Capítulo 24

mayo 31, 2018


Todo va a un mismo lugar; todo es hecho del polvo, y todo volverá al mismo polvo. ¿Quién sabe que el espíritu de los hijos de los hombres sube arriba, y que el espíritu del animal desciende abajo a la tierra?  Así, pues, he visto que no hay cosa mejor para el hombre que alegrarse en su trabajo, porque esta es su parte; porque ¿quién lo llevará para que vea lo que ha de ser después de él?
‒ Eclesiastés 3:20-22

Xu Ping pensaba que no conseguiría conciliar el sueño aquella noche, sin embargo, en cuanto se tumbó en la cama se quedó dormido. No soñó. Se cruzó de brazos como un robot y dejó de moverse.
Al día siguiente le despertó el estrépito de una maquina limpia calles. Mayo tocaba a su fin. El sol salía antes y cada vez hacía más calor.

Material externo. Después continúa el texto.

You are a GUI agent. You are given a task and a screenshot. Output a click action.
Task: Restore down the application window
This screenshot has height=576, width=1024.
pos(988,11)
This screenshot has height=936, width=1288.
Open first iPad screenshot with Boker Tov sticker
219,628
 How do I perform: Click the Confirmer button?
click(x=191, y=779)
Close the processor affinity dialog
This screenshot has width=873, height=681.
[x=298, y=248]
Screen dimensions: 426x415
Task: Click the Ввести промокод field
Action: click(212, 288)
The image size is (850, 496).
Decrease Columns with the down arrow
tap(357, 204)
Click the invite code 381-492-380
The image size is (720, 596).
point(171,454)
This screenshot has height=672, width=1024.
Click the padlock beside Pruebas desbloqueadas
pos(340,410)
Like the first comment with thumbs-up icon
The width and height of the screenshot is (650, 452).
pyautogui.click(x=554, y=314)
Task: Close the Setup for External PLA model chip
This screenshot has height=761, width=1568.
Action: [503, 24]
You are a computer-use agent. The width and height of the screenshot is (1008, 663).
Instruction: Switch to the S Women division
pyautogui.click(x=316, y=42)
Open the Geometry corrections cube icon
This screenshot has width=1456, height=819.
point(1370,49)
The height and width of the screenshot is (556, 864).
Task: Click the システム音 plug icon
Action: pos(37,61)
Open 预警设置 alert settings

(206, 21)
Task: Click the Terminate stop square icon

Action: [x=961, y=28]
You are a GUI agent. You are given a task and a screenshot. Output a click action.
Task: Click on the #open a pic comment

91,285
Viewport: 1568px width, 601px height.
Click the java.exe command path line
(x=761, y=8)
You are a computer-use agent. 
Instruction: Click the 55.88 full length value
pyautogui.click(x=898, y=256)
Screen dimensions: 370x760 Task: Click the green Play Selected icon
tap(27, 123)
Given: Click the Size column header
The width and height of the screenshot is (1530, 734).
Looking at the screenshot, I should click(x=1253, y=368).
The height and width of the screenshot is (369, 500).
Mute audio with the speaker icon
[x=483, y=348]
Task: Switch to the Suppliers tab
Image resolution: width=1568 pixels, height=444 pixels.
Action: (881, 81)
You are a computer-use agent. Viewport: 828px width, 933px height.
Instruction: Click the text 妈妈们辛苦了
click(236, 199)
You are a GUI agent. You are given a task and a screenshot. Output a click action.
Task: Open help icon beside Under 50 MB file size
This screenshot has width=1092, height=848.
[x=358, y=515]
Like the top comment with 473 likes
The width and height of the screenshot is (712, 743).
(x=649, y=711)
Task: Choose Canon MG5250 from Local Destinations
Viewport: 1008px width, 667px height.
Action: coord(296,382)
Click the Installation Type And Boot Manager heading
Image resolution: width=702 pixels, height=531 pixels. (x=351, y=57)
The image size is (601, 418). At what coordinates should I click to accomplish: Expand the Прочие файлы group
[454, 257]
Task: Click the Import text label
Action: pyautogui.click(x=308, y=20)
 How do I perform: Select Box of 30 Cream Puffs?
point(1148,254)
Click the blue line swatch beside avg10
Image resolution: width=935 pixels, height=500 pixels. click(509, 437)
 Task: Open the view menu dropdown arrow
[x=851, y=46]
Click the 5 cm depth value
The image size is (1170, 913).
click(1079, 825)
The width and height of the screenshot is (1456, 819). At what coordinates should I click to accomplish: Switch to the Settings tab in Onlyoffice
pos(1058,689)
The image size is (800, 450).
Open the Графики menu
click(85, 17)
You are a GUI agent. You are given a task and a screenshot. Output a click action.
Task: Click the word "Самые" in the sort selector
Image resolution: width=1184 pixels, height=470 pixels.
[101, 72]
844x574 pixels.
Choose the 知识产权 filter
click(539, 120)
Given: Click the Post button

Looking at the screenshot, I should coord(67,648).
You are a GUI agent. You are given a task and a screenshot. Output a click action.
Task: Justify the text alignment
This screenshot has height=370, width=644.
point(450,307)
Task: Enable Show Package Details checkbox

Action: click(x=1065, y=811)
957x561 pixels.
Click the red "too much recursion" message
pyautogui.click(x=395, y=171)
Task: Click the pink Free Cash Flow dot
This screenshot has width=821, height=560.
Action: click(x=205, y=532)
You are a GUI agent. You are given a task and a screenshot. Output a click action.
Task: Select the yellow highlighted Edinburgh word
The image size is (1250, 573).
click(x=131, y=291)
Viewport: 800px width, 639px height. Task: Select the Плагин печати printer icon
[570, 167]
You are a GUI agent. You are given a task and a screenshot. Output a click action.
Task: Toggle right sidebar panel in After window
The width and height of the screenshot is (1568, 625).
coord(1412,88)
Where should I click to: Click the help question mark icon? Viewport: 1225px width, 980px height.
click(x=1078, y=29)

La humedad de la primavera fue desapareciendo y los gorriones revoloteaban por las copas de los árboles acompañados de la brisa sureste.
Había mucho que hacer cuando cambiaba de estación: guardar la ropa de manga larga, sacar la ropa de verano, lavar y guardar las sábanas de invierno y airear las sandalias de bambú.
Xu Ping contempló la vieja y desconocida grieta del techo. Parpadeó un par de veces y recordó que se había mudado a la habitación de su padre. La luz se colaba a través de las cortinas. Contrario a sus deseos: acababa de empezar un nuevo día.
El muchacho se sentó sobre la cama y estiró la mano para coger las gafas como siempre, pero ya no estaban. Su hermano se las había roto la noche anterior. Retiró la mano, se quedó sentado un buen rato en silencio y, por fin, fue a por la ropa de la silla para vestirse.
La puerta de la habitación de su hermano seguía cerrada. Anduvo hasta el baño, espachurró la pasta de dientes sobre su cepillo, se llenó un vaso de agua y empezó a lavarse los dientes. El joven que vio en el reflejo del espejo tenía la tez clara y mortecina, una barbilla afilada y los ojos brillantes.  Tal vez la razón por la que no tenía puntos negros ni granos era su genética. Tenía el cuello delgado para un hombre y una mandíbula elegante. No poseía una belleza despampanante como su padre o su hermano, pero albergaba cierta pureza que le hacía parecer de otro mundo.
Xu Ping escupió la espuma y se lavó la cara. Todavía le dolían los golpes de la noche anterior. Tenía un morado en la esquina de uno de los ojos y el corte del labio se había vuelto de un color morado.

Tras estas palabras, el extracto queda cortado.